The other thing about real life information sharing is that it is almost always managed subconsiously on an individual basis. We think about our relationship with each person we interact with, and they often don’t fall into clear-cut categories. The categorical model of relationships assumption that most social websites with privacy controls make is inadequate.
Mimicking the safety of this individual and gradual sharing of information is difficult on the web. On the web, we like everything to be automatic and ready to go. We don’t want to spend our time managing our information, we want to spend it actually being social. It’s easier to build in levels of privacy to a closed, centralized network like Facebook. But on the open web, lack of universal standards makes managing privacy a dauntingly time-consuming task. Is it worth the effort? How badly do we need our privacy? How do we think about privacy on the open web? Are our models analogous to real world social interaction? Can they be?
EDIT:
Chris Saad points out that “traditional ideas of privacy are changing.” Are these changes a natural evolution, or are they sparked by the inability of the Internet’s global interconnectedness, the “global village” model, to mimic traditional social relations? If the later, and if we treat this effect of technology on our lives as acceptable, the Internet potentially stands to have a larger cultural impact than I think anyone yet expects.
home
Part of my goal with this blog is to create a real home for my online identity. If you’ve known me for very long you’ve probably watched me move from one URL to the next like a hermit crab outgrowing shells. I’ve grown tired of moving from one network to the next without anyplace to really hang my hat. My solution is to attempt building myself this space.
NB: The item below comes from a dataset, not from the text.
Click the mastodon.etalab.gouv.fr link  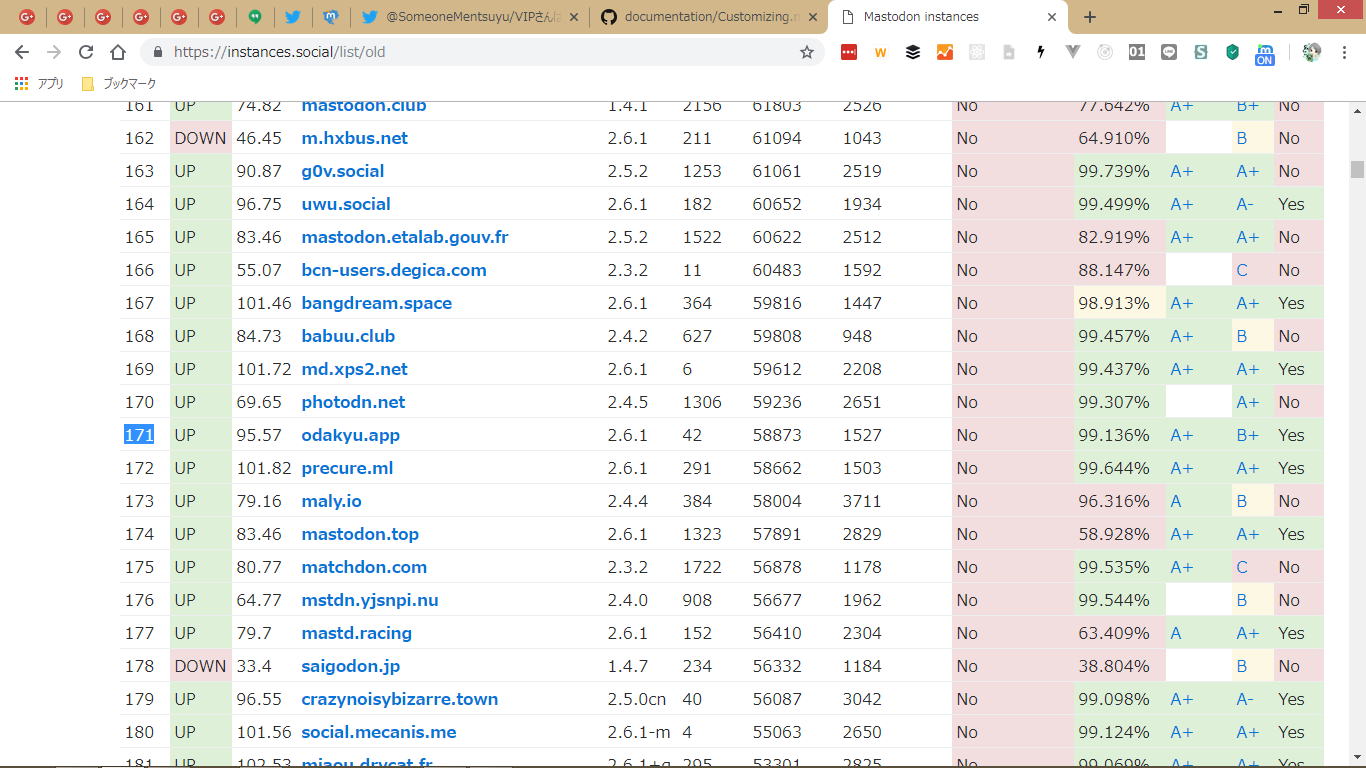(x=404, y=237)
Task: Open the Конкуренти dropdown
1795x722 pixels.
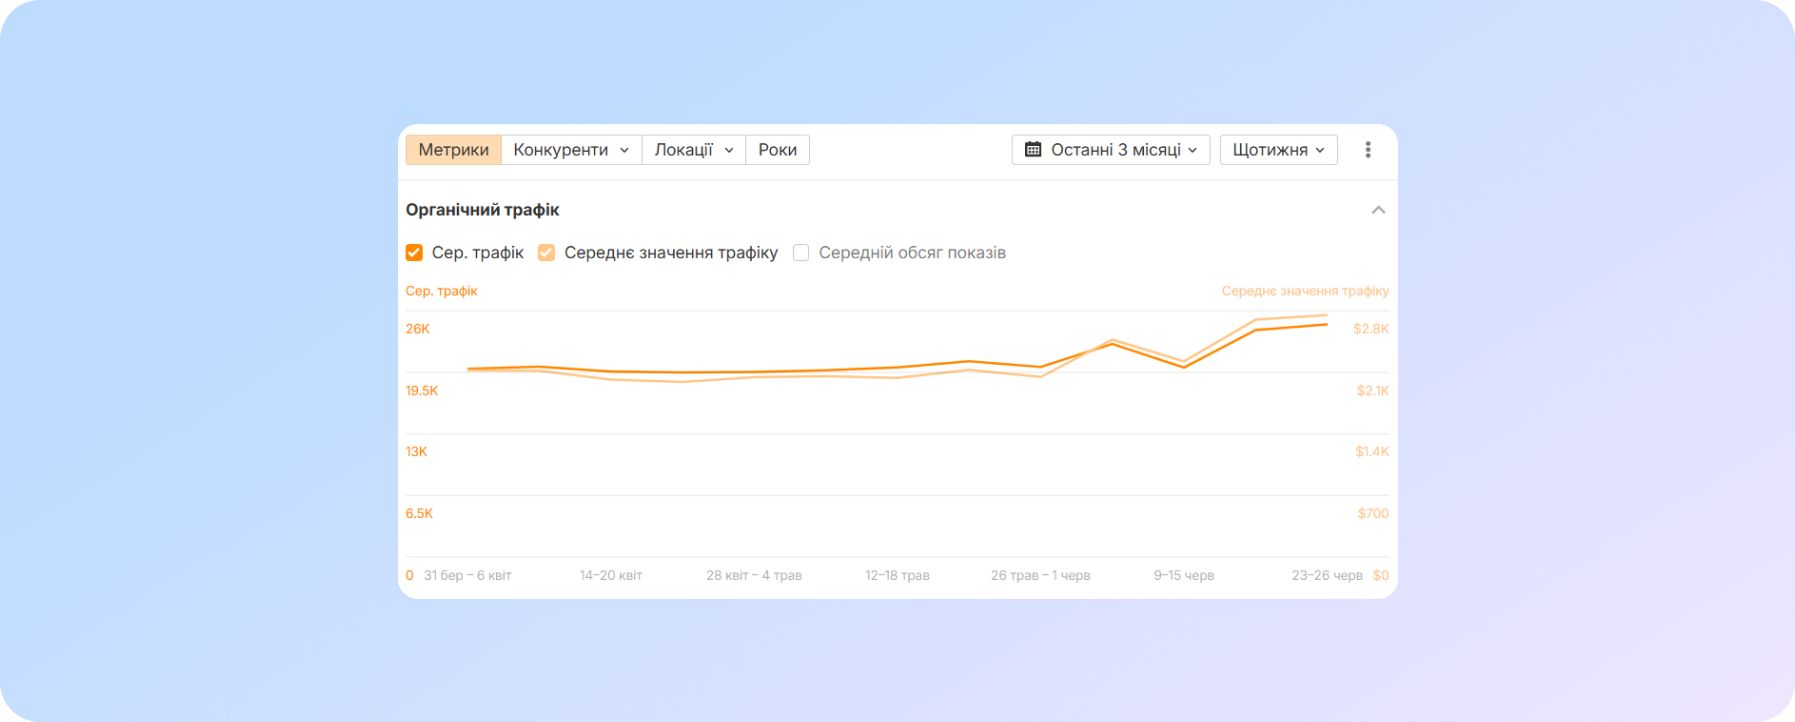Action: 570,150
What I’d like is something akin to what Facebook is becoming, but open. (more on that later, as I continue to figure out what exactly it is I want this to be)
An interesting thing happened this evening; I re-discovered the DiSo project, but I learned much more about it this time than I had in the past. What I found is that to really learn what the project was doing, I had to learn who exactly was working on it.
I’ve grown so accustomed to the old media of broadcasting, that I first assumed if I found the project website, I’d learn everything I needed to know. Instead, I was surprised to find that there was much more information distributed across various blogs and social networks than there was in any one centralized location. I was forced to look at the project as the work of people.
Perhaps it’s fitting that DiSo would operate in this fashion. It gives me a lot of hope that the new forms of social media are going to put people back in control of technology and bring online social interaction back in touch with authentic personhood.
This is the hope that goes in to building this home.